» **Görevler**:
1. Aşağıdaki ifadelerin babalar ve çocuklar üzerine olan metne uyup uymadığını evet ya da hayır ile belirtin; her cevap için metnin karar veren sözlerini aynen alıntılayın. (a) Babalar çocuklarını kendi çocukluklarına göre ölçer. (b) Babalar çocuklarının yalnızca konuşmalarını eleştirir. (c) Çocuklarından yakınan babaların kendi babaları da bir zamanlar onlardan yakınmıştı.
2. Babalar ve çocuklar üzerine olan metne göre babalar, çocuklarının neyi olmasını ister?
3. Babalar ve çocuklar üzerine olan metinden "Bugün, hemen hemen" sözleriyle başlayıp "bir örneği olsun." sözleriyle biten kısmı aynen yazın.

» **Verilen Metin**:
-*-
Babalar ve Çocuklar

"Kalem yazma aracı olmaktan çok düşünme aracıdır."

Bugün, hemen hemen babaların birçoğu, çocuklarından yakınırlar. Konuşmalarından tutun da, giyinişlerine varıncaya değin onların her türlü davranışlarını sert bir tenkit süzgecinden geçirirler. Ölçüleri de kendi çocukluklarıdır. İsterler ki çocukları, kendilerinin minyatür bir örneği olsun.

Çocuklarından yakınan babalar, kendi çocukluklarını unutmuş gibidirler. Bilmezler ki, bir zamanlar kendi babaları da aynı şekilde onlardan yakınmışlardı. Tıpkı kendilerinin şimdi yaptıkları gibi, babaları onlara: “Biz çocukken böyle miydik? Sinema nedir bilmez, maçı tanımaz, büyüklerimizin sözlerinden dışarı çıkmazdık. Ya şimdikiler? Nerdeee,” demişlerdi, ama bunları bilen, hatırlayan mı var?
-*-
» **Kayıtlı Veriler**:
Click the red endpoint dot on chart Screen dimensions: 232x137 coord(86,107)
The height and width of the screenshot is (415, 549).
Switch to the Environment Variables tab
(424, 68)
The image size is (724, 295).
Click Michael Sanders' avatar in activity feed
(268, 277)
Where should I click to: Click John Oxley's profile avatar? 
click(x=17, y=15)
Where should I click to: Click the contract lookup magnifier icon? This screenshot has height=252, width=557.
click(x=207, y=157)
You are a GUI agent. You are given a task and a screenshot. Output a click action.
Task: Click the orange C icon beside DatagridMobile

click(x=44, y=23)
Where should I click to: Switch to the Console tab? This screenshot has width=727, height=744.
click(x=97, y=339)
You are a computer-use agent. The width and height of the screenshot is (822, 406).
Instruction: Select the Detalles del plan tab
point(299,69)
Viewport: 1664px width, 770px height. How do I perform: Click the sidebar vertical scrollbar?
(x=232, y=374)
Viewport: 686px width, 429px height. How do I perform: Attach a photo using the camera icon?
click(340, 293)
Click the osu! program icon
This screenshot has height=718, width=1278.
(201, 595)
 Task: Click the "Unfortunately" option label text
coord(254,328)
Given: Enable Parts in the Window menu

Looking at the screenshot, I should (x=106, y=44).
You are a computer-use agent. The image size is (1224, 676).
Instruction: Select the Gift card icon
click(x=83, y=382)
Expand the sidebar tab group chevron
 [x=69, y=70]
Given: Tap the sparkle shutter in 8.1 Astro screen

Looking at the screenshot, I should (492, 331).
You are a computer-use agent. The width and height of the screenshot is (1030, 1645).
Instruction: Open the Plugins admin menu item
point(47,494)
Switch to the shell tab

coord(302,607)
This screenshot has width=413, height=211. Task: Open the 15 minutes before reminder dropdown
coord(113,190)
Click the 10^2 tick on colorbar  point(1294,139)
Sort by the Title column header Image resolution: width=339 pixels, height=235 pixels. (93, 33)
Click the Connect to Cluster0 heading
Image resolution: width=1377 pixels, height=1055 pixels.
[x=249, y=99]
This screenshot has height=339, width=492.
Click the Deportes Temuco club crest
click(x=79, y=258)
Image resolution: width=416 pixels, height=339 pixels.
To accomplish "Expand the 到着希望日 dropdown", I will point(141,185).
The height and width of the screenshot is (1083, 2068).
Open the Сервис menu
-*-
» **Görev Sonuçları**:
1.
(a) Evet: "Ölçüleri de kendi çocukluklarıdır."
(b) Hayır: "Konuşmalarından tutun da, giyinişlerine varıncaya değin onların her türlü davranışlarını sert bir tenkit süzgecinden geçirirler."
(c) Evet: "Bilmezler ki, bir zamanlar kendi babaları da aynı şekilde onlardan yakınmışlardı."

2. Kendilerinin minyatür bir örneği olmasını.

3.
Bugün, hemen hemen babaların birçoğu, çocuklarından yakınırlar. Konuşmalarından tutun da, giyinişlerine varıncaya değin onların her türlü davranışlarını sert bir tenkit süzgecinden geçirirler. Ölçüleri de kendi çocukluklarıdır. İsterler ki çocukları, kendilerinin minyatür bir örneği olsun.